The New Notes (i) will be unsubordinated and secured obligations of the Issuer, ranking equal in right of payment with all existing and future indebtedness of the Issuer that is not expressly subordinated in right of payment to the New Notes; (ii) will be secured on a senior lien basis by the collateral securing the New Notes, subject to a shared lien of equal priority with the other senior secured obligations of the Issuer secured by such collateral of the Issuer, and subject to other liens permitted by the New Notes’ indenture; (iii) will be effectively senior to all existing and future senior unsecured indebtedness of the Issuer to the extent of the value of the collateral provided by the Issuer (after giving effect to the sharing of such value with holders of equal ranking liens on such collateral); (iv) will be contractually senior in right of payment to all existing and future indebtedness of the Issuer that is expressly subordinated in right of payment to the New Notes; (v) will be effectively subordinated to any obligations of the Issuer secured by liens on assets of the Issuer that do not constitute collateral with respect to the New Notes, to the extent of the value of such assets; (vi) will be effectively subordinated to all liabilities of the Issuer’s subsidiaries that are not guarantors and (vii) will be effectively senior to all liabilities of Lumen and the other members of Lumen’s credit group that are not guaranteed by the Issuer or the guarantors of the New Notes (including the Lumen Notes that remain outstanding following completion of the Exchange Offers), to the extent of the value of the assets of the Issuer (after giving effect to the sharing of such value with holders of equal ranking obligations or, in the case of assets constituting collateral, with holders of equal ranking liens on such collateral).
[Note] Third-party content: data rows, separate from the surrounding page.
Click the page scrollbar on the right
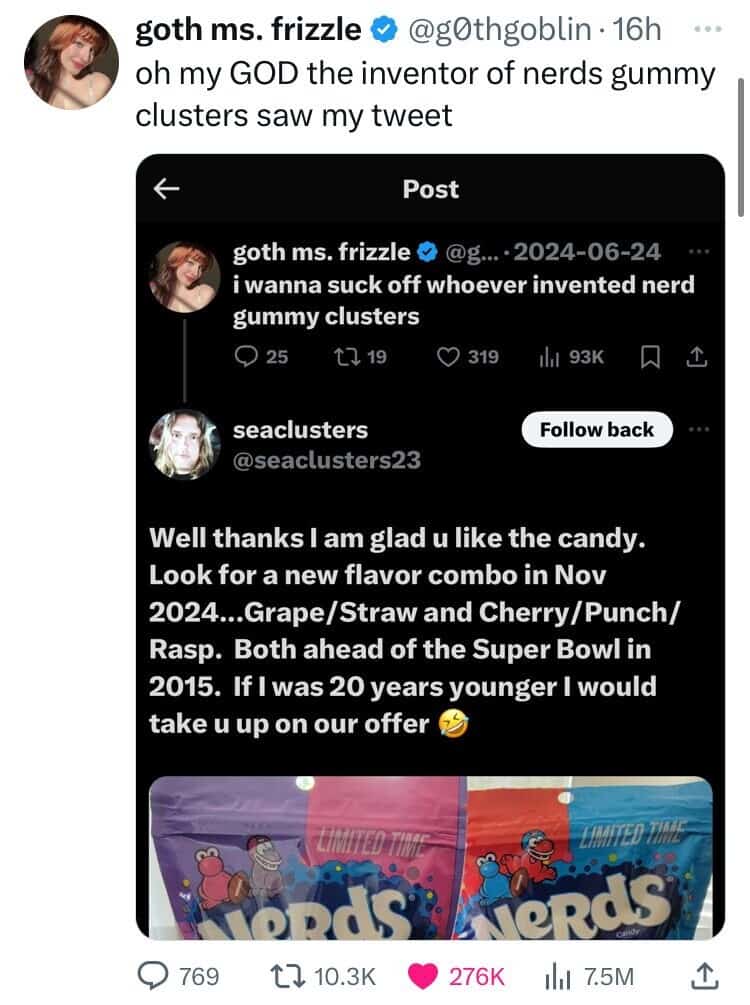 pos(740,147)
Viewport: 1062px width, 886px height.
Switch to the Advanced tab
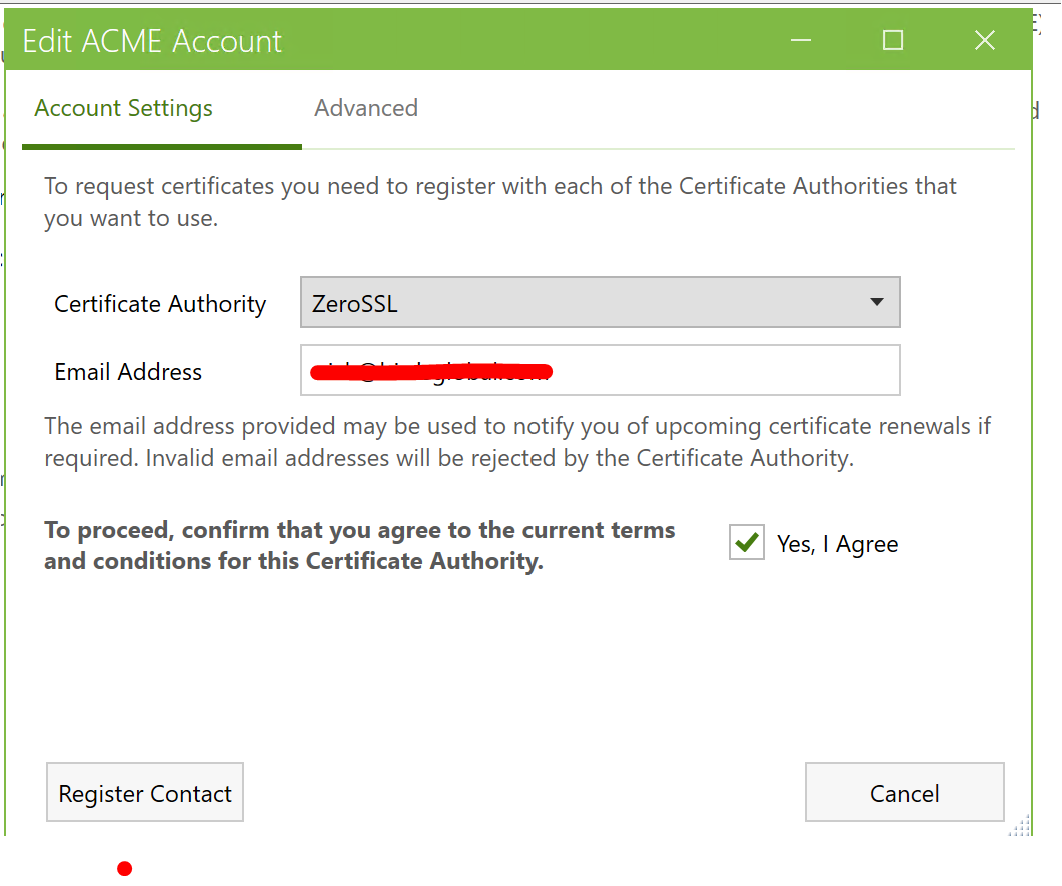point(366,108)
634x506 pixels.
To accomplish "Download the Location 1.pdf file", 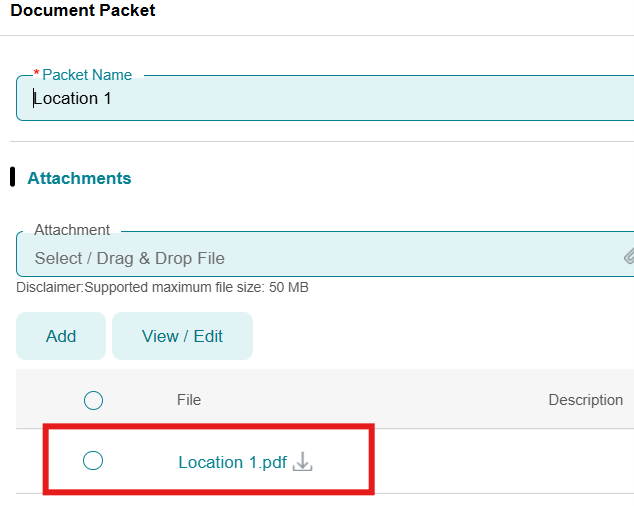I will (304, 462).
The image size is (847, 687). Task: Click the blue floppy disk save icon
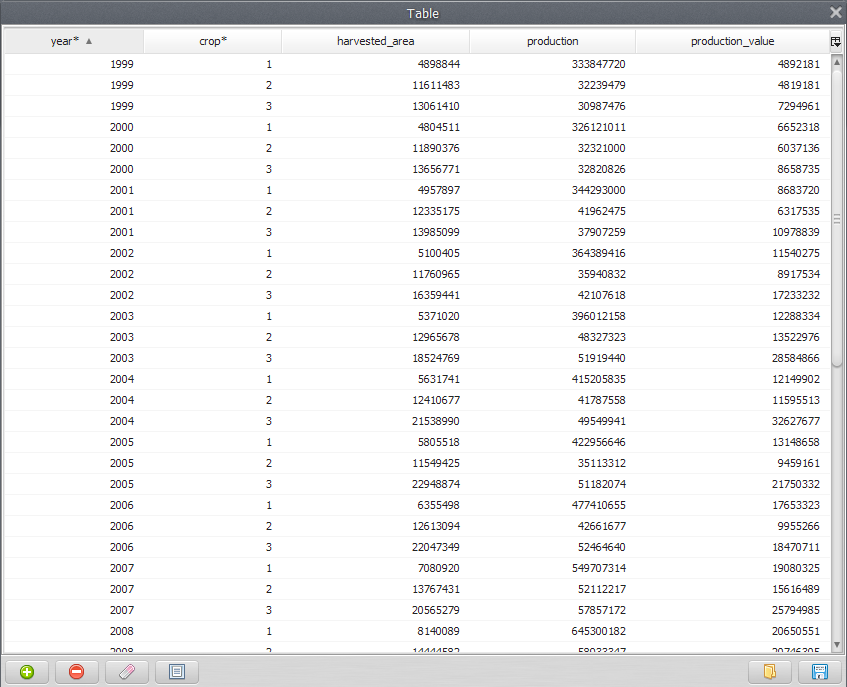(819, 672)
Subject to the receipt of certain applicable regulatory approvals, the New Notes will be fully and unconditionally guaranteed, jointly and severally, on an unsubordinated and secured basis by the Issuer’s parent company, Level 3 Parent, LLC, and various subsidiaries, but not by Lumen or members of Lumen’s credit group.
The Exchange Offers are being made only to Eligible Holders (as defined below). Eligible Holders must validly tender (and not validly withdraw) their Lumen Notes at or prior to 5:00 p.m., New York City time, on March 29, 2023 (the “Early Tender Date”), in order to be eligible to receive the applicable “Early Exchange Consideration” shown in the table above. Lumen Notes validly tendered (and not validly withdrawn) after the Early Tender Date but prior to the Expiration Date (as defined below) will be eligible to receive the applicable “Late Exchange Consideration” shown in such table.
The Exchange Offers will expire at 5:00 p.m., New York City time, on April 13, 2023, unless extended (such time and date with respect to an Exchange Offer, as it may be extended for such Exchange Offer, the “Expiration Date”). The final settlement date for the Exchange Offers will occur promptly after the Expiration Date and is expected to occur on April 17, 2023 (the “Final Settlement Date”), subject to all conditions to the Exchange Offers having been satisfied or waived by the Issuer. The Issuer may elect, in its sole discretion, to settle an Exchange Offer for any or all series of Lumen Notes and issue the New Notes with respect to such Lumen Notes validly tendered at or prior to the Early Tender Date (and not validly withdrawn) at any time after the Early Tender Date and at or prior to the Expiration Date (the “Early Settlement Date”). Such Early Settlement Date will be determined at the Issuer’s option and, if elected, would be expected to occur on or after March 31, 2023, subject to all conditions to the Exchange Offers having been satisfied or waived by the Issuer.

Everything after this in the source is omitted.